NCLEX-PN
Best NCLEX Next Gen Prep
1. During a health assessment interview, the client tells the nurse that she has some vaginal drainage. The client is concerned that it may indicate a sexually transmitted infection (STI). Which statement should the nurse make to the client?
- A. 'When was your last gynecological checkup?'
- B. 'Have you been engaging in unprotected sexual intercourse?'
- C. Don't worry about the discharge. Some vaginal discharge is normal.'
- D. 'I need some more information about the discharge. What color is it?'
Correct answer: D
Rationale: If the client reports having vaginal drainage and concerns about a possible STI, it is essential for the nurse to gather more information about the discharge. Asking about the color of the discharge helps in determining its characteristics, which can be crucial in identifying potential causes. The color, consistency, odor, and associated symptoms can provide valuable insights into the underlying issue. Statements A and B are relevant questions but not as immediate or specific to addressing the client's concern about the discharge. Statement C dismisses the client's worries and does not encourage further assessment, which is not appropriate in this context.
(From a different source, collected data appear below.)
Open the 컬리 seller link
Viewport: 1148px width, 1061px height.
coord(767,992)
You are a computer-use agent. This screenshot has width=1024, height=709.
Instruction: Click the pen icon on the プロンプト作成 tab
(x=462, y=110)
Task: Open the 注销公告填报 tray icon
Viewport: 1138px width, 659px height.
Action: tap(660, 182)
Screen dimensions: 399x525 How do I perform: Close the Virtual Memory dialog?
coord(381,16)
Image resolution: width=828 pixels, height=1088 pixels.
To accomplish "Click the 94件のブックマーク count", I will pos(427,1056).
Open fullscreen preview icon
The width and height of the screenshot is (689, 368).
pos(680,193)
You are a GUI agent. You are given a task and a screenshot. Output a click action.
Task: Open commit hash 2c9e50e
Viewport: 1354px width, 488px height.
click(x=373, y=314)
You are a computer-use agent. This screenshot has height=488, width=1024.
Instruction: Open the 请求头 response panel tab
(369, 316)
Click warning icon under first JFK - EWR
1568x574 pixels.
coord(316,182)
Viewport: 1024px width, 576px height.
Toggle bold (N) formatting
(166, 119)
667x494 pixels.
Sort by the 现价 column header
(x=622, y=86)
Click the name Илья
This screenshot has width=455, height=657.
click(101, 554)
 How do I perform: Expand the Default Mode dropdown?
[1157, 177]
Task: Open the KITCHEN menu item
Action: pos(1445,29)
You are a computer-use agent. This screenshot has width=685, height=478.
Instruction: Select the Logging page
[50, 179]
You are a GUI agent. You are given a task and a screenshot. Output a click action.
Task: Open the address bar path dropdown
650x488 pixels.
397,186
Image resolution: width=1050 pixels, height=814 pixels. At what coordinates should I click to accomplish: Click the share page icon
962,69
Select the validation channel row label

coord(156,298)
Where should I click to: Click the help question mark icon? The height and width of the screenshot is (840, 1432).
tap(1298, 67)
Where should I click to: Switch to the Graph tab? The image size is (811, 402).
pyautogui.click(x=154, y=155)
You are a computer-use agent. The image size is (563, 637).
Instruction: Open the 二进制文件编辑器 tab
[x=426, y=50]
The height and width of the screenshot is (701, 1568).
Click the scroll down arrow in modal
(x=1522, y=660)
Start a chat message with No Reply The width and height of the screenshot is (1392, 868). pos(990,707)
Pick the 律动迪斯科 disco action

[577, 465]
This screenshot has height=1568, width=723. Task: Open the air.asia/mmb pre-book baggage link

2. What are the basic reasons American families are having difficulty adequately performing their vital health care function?
- A. structure of the health care system and family structure
- B. psychological factors affecting men and women seeking health care
- C. conditions labeled as disabilities and considered too time-consuming
- D. health care organizations (HMOs) and disconnected families
Correct answer: A
Rationale: The correct answer is the 'structure of the health care system and family structure'. Scholars suggest that the reasons families are having difficulty providing health care for their members lie with both the structure of the health care system and the family structure. Major factors explaining differences in utilization patterns of medical services include the lack of healthcare insurance coverage, lack of services for special populations (such as teenage males), perception by families of the health care system and the health care provider, and lack of partnership between health care providers and families in mutually addressing health care issues. Choices B, C, and D are incorrect as they do not address the fundamental reasons related to the health care system and family structure as discussed in the provided extract.
3. While a client is on total parenteral nutrition, which of the following values should the nurse monitor closely?
- A. calcium
- B. magnesium
- C. glucose
- D. cholesterol
Correct answer: C
Rationale: Glucose should be monitored closely when a client is on total parenteral nutrition due to the high glucose concentration in the solutions. Monitoring glucose levels is crucial to prevent complications such as hyperglycemia or hypoglycemia. Calcium and magnesium are usually monitored to assess electrolyte imbalances, while cholesterol levels are not directly impacted by total parenteral nutrition. Therefore, choices A, B, and D are not the primary values that need close monitoring during total parenteral nutrition.
4. An older client reports that she has been awakening during the night, awakes early in the morning and is unable to fall back to sleep, and feels sleepy during the daytime. Based on these reported data, what should the nurse do?
- A. Encourage the client to consume stimulants such as caffeinated coffee or tea during the daytime hours.
- B. Ask the registered nurse to obtain a prescription for a nighttime sedative.
- C. Report the findings to the registered nurse.
- D. Document the findings in the medical record.
Correct answer: D
Rationale: Age-related changes in sleep include reduced sleep efficiency, increased incidence of nocturnal awakening, increased incidence of early-morning awakening, and increased daytime sleepiness. Since the reported data are normal age-related changes, the appropriate action for the nurse would be to document the findings in the medical record. Reporting the findings to the registered nurse is unnecessary as these changes are expected with aging and do not indicate a need for immediate intervention. Prescribing sedatives should be avoided as a first-line approach due to potential side effects and risks, especially in older adults. Encouraging the consumption of stimulants like caffeinated beverages during the daytime may further disrupt sleep patterns, which is counterproductive in addressing the client's reported sleep issues.
5. At what age are yearly mammograms recommended to start?
- A. Yearly mammograms are recommended starting at age 25.
- B. Yearly mammograms are recommended starting at age 40.
- C. Yearly mammograms are not necessary unless there is a family history of breast cancer.
- D. Yearly mammograms are recommended starting at age 20 and continuing until menopause begins.
Correct answer: B
Rationale: The correct answer is B. The American Cancer Society recommends yearly mammograms starting at age 40 and continuing for as long as a woman is in good health. Clinical breast examination should be done about every 3 years for women in their 20s and 30s and every year for women age 40 and older. Women should know how their breasts normally look and feel and report any breast change promptly to the healthcare provider. Breast self-examination should be done monthly starting when a woman is in her 20s. Choice A is incorrect as mammograms are not recommended to start at age 25. Choice C is incorrect as yearly mammograms are still recommended even without a family history of breast cancer. Choice D is incorrect as the recommended age for starting yearly mammograms is 40, not 20.